Data Standards for Computational Ecology: constraining soft sub-systems to increase internal complexity for community resilience
Keywords:ecosystems, social systems, soft systems, computational ecology
The Creative Systemic Research Platform at the Design and Innovation College of Tongji University in Shanghai focuses on facilitating learning of a diverse set of organizations, researching on the quality of interactions occurring among different agents, both human and non, and their context. A major communication channel available today employs sensors to observe otherwise invisible conditions of the environment, enabling a detailed understanding of how patterns of interactions among biological elements influence the global conditions. To address some of the most urgent need resulting from urbanization, industrialization and globalization processes, in 2018 we started working on computational ecology to support agricultural practices delivering self-organization capacity in diverse human settlements. The complex web of interactions occurring in such a context calls for a rich qualitative analysis of its conditions. To start building knowledge models that fit diverse range of human agents, a case-study methodology is employed.

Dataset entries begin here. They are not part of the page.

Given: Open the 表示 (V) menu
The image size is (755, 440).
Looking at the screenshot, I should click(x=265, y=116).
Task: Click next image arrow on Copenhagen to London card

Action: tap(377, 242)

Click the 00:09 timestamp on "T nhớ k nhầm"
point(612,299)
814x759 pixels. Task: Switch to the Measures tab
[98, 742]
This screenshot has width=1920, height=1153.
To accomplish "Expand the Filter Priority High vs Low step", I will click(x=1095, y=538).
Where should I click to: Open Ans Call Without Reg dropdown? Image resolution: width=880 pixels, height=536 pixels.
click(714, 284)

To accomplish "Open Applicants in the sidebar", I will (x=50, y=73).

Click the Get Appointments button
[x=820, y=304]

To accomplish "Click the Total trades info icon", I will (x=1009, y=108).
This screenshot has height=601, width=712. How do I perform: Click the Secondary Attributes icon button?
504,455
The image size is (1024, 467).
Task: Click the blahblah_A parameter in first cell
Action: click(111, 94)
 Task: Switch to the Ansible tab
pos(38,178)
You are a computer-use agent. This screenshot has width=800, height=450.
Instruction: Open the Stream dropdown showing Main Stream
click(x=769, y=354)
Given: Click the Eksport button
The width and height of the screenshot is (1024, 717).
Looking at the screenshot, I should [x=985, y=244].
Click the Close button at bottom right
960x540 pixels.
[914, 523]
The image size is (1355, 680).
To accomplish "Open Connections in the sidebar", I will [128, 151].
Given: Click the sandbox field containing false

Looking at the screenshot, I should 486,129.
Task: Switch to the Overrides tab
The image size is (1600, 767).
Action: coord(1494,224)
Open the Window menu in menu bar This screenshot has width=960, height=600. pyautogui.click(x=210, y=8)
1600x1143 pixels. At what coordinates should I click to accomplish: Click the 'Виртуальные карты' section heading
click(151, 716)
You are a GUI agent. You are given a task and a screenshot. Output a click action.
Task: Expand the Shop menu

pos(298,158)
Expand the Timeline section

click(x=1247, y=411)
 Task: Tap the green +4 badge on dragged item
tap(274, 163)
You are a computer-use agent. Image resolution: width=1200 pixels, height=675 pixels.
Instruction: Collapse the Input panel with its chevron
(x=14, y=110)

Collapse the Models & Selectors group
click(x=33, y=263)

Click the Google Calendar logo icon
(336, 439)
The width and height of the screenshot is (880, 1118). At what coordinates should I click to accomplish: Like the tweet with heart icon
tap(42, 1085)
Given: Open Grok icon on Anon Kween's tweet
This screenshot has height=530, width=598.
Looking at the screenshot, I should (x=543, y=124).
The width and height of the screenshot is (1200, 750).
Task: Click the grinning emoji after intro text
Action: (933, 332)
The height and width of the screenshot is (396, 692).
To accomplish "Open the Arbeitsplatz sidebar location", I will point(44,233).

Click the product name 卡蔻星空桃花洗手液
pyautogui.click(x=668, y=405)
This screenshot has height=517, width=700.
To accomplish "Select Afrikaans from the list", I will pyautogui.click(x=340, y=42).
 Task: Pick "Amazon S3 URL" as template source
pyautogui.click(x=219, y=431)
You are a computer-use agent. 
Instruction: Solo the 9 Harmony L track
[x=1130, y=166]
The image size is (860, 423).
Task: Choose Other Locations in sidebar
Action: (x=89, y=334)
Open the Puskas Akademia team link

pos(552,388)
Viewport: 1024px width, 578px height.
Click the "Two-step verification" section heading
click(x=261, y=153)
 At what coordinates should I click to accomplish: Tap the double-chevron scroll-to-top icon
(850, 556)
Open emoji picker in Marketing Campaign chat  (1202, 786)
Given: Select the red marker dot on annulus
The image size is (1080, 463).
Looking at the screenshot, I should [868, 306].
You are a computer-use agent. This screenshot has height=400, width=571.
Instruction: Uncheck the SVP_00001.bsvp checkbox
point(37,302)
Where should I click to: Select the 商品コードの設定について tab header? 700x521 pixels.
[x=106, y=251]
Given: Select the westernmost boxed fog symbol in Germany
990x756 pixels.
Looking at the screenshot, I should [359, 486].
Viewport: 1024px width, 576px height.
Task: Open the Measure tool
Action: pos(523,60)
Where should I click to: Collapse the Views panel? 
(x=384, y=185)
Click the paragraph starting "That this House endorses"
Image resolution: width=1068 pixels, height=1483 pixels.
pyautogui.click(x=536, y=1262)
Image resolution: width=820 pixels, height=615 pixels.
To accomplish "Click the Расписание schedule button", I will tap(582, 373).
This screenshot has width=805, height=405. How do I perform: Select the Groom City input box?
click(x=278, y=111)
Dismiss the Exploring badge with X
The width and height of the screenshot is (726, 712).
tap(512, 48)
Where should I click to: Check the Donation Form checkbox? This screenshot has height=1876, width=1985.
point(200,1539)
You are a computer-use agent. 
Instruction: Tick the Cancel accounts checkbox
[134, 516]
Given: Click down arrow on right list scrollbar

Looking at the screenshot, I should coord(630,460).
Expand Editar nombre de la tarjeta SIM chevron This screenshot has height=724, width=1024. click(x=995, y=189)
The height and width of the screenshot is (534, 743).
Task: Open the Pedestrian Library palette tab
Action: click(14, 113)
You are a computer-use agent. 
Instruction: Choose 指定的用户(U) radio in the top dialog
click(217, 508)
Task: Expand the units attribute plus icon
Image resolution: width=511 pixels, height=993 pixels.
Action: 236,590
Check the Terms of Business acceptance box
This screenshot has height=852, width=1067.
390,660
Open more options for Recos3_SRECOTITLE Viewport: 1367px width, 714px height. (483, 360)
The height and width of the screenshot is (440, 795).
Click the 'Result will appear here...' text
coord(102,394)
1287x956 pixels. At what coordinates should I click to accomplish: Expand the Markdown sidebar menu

Boundaries have been set to describe the diversity of the analysed contexts, ranging from urban indoor greenhouses to agro-forestry management, working on the edges of these systems to address functional clustering and distribution. The first case study reflects a semi-controlled environment to constrain the space and time of natural cycles of vegetation and water and the number of observable interactions as preconditions for a university class of Design Students to interact with an indoor greenhouse. This process led to work on the development of data standards for collection and integration protocols to embed qualitative observation. Ontological constraints in computational agriculture as a sub-system of living communities is key element to enable access to self-monitoring practice into farm management, distributing learning and adaptation capacity as basis for autonomous, ecologically fitting human settlements ready to address internal transformations.